Just ask anyone and they'll tell you: Raising kids is really important. One of the most important jobs in the world, if not THE most important.
Just don't ask your boss to act on that priority. It's well known that women's careers and lifetime earnings suffer because of time they take off when they have kids. So do men's, it turns out. It's just less visible because so many fewer men take more than a few days off:
One of the studies was by Mr. Coltrane of the University of Oregon. It used data from 6,403 men in the National Longitudinal Survey of Youth and was the first major longitudinal study — tracking the same group of people over time — to show that taking time off for family reasons reduced men’s earnings, just as it reduced women’s earnings. When men reduced their hours for family reasons, they lost 15.5 percent in earnings over the course of their careers, on average, compared with a drop of 9.8 percent for women and 11.2 percent for men who reduced their hours for other reasons. [...]
Another study found that men who used flexible work arrangements, whether taking temporary family leave or working from home or part time, received worse job evaluations and lower hourly raises. The third found that men who requested family leave were at greater risk of being demoted or laid off because they were perceived to have negative traits that are used to stigmatize women, like weakness and uncertainty, not masculine ones like competitiveness and ambition.
We're not talking about taking off five years to raise kids until they're old enough for kindergarten. We're talking about men not being able to take six weeks to care for a tiny little baby without being penalized at work. Men taking family leave to care for a baby translates into them being more involved parents after they go back to work. And, of course, women having actual partners in caring for children makes it more possible for women to go back to work.
The United States continues to be terrible at family leave, and men face significant pressure not to take parental leave even when their employers offer it. If this doesn't change, women will continue to shoulder far more than their share and too many men will continue to be absent fathers, even in cases where they live in the same house with their children.
Continue reading below the fold for more of the week's labor and education news, with election aftermath.
Election aftermath
- Tuesday's elections put the brakes on that pernicious anti-union law being passed in Kentucky. Republicans campaigned on the promise that if they took the state House they would pass that Law. They didn't take the state House.

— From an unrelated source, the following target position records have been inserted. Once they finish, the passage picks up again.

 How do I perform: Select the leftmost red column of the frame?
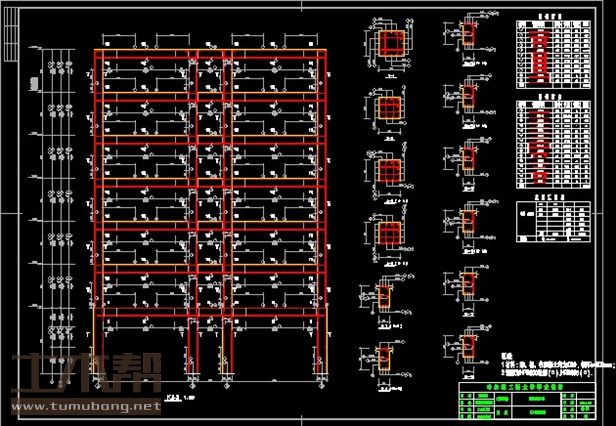coord(96,200)
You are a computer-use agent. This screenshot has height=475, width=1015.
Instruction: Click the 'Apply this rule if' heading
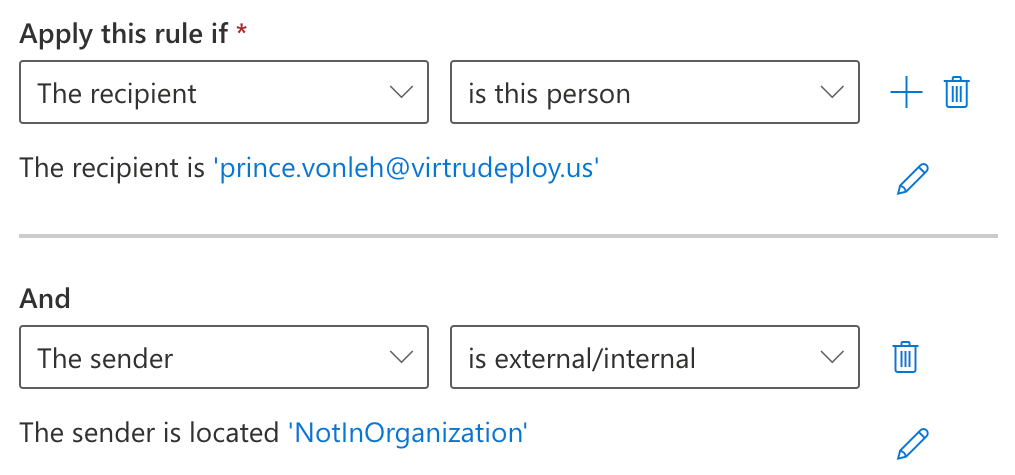click(x=124, y=34)
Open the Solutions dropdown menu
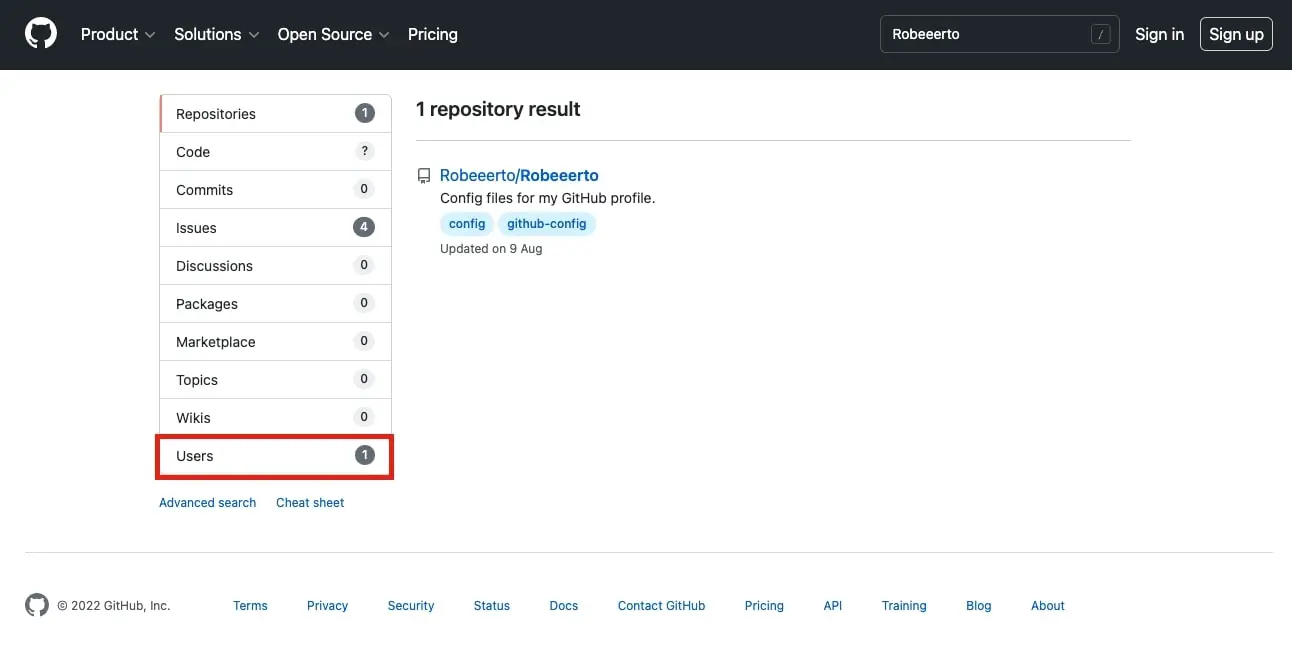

- Some under the radar good election news, again on a ballot measure, of course. Voters rejected an attempt to turn Phoenix's pension system into a 401(k)-style retirement plan.
- And more good election news you probably haven't heard unless it's local to you. Jersey City, New Jersey, resoundingly elected school board candidates backed by the teachers union. Bayonne, New Jersey, is switching to an elected school board. In Wake County, North Carolina, the site of major recent battles over school segregation, Democrats took all the open seats on the county commission, promising more spending on education and public transit.
- Andrew Cuomo is just the worst.
- Speaking of Cuomo, endorsing him sure went well for the Working Families Party.
A fair day's wage
Education
- Charter schools: Why poverty measures matter.
- More charter school corruption:
The Jacobin probe into Gulen-affiliated operators in Texas, Arizona, Utah, Nevada, and California found that roughly $4 million in E-Rate contract disbursements and $1.7 million in Department of Education Race to the Top grantee awards were given to what appear to be “related parties.” Awarding contracts to firms headed by related parties would seem to violate the FCC’s requirement that the school’s bidding process be “competitive” as well as “open and fair.”
It's not that all charters are corrupt, it's that the lack of oversight allows them to be if they want.
- Speaking of charters, it turns out that charter expansion can hurt a city's credit rating.